=== TASK TO CARRY OUT ===
Convert the records below into a JSON list of strings, with one string for each line and no entries for blank lines.

=== SOURCE DATA ===
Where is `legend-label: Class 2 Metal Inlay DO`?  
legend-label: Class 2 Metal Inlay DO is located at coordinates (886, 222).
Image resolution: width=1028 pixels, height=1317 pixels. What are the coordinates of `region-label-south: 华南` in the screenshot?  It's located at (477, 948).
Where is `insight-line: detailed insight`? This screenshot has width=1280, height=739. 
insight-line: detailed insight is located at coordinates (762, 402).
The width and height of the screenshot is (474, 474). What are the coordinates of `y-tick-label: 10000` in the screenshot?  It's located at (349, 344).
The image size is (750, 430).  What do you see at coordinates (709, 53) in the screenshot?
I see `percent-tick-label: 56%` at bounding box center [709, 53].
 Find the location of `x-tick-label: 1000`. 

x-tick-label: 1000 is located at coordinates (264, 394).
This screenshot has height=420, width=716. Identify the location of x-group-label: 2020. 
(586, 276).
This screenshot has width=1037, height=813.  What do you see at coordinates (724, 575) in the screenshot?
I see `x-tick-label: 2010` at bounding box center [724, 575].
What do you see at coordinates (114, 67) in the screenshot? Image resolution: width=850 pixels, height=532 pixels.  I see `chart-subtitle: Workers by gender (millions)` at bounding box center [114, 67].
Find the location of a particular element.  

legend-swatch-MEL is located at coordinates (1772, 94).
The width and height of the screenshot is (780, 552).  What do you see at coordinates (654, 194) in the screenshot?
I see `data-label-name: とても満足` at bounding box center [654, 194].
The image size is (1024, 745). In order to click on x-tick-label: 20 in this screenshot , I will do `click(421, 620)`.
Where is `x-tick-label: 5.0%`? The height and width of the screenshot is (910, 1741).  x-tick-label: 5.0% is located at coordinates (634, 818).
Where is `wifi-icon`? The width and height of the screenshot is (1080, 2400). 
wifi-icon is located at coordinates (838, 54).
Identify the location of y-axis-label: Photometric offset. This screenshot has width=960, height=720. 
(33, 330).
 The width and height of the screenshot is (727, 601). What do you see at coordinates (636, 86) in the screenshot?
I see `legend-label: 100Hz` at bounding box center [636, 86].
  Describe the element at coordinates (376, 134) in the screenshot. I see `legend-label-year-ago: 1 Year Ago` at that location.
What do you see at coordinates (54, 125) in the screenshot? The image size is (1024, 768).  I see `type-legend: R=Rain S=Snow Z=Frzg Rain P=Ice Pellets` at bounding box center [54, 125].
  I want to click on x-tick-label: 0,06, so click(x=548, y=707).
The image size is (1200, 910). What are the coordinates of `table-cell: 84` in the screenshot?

=== WORKED SOLUTION ===
[
  "Where is `legend-label: Class 2 Metal Inlay DO`?  ",
  "legend-label: Class 2 Metal Inlay DO is located at coordinates (886, 222).",
  "Image resolution: width=1028 pixels, height=1317 pixels. What are the coordinates of `region-label-south: 华南` in the screenshot?  It's located at (477, 948).",
  "Where is `insight-line: detailed insight`? This screenshot has width=1280, height=739. ",
  "insight-line: detailed insight is located at coordinates (762, 402).",
  "The width and height of the screenshot is (474, 474). What are the coordinates of `y-tick-label: 10000` in the screenshot?  It's located at (349, 344).",
  "The image size is (750, 430).  What do you see at coordinates (709, 53) in the screenshot?",
  "I see `percent-tick-label: 56%` at bounding box center [709, 53].",
  " Find the location of `x-tick-label: 1000`. ",
  "x-tick-label: 1000 is located at coordinates (264, 394).",
  "This screenshot has height=420, width=716. Identify the location of x-group-label: 2020. ",
  "(586, 276).",
  "This screenshot has width=1037, height=813.  What do you see at coordinates (724, 575) in the screenshot?",
  "I see `x-tick-label: 2010` at bounding box center [724, 575].",
  "What do you see at coordinates (114, 67) in the screenshot? Image resolution: width=850 pixels, height=532 pixels.  I see `chart-subtitle: Workers by gender (millions)` at bounding box center [114, 67].",
  "Find the location of a particular element.  ",
  "legend-swatch-MEL is located at coordinates (1772, 94).",
  "The width and height of the screenshot is (780, 552).  What do you see at coordinates (654, 194) in the screenshot?",
  "I see `data-label-name: とても満足` at bounding box center [654, 194].",
  "The image size is (1024, 745). In order to click on x-tick-label: 20 in this screenshot , I will do `click(421, 620)`.",
  "Where is `x-tick-label: 5.0%`? The height and width of the screenshot is (910, 1741).  x-tick-label: 5.0% is located at coordinates (634, 818).",
  "Where is `wifi-icon`? The width and height of the screenshot is (1080, 2400). ",
  "wifi-icon is located at coordinates (838, 54).",
  "Identify the location of y-axis-label: Photometric offset. This screenshot has width=960, height=720. ",
  "(33, 330).",
  " The width and height of the screenshot is (727, 601). What do you see at coordinates (636, 86) in the screenshot?",
  "I see `legend-label: 100Hz` at bounding box center [636, 86].",
  "  Describe the element at coordinates (376, 134) in the screenshot. I see `legend-label-year-ago: 1 Year Ago` at that location.",
  "What do you see at coordinates (54, 125) in the screenshot? The image size is (1024, 768).  I see `type-legend: R=Rain S=Snow Z=Frzg Rain P=Ice Pellets` at bounding box center [54, 125].",
  "  I want to click on x-tick-label: 0,06, so click(x=548, y=707).",
  "The image size is (1200, 910). What are the coordinates of `table-cell: 84` in the screenshot?"
]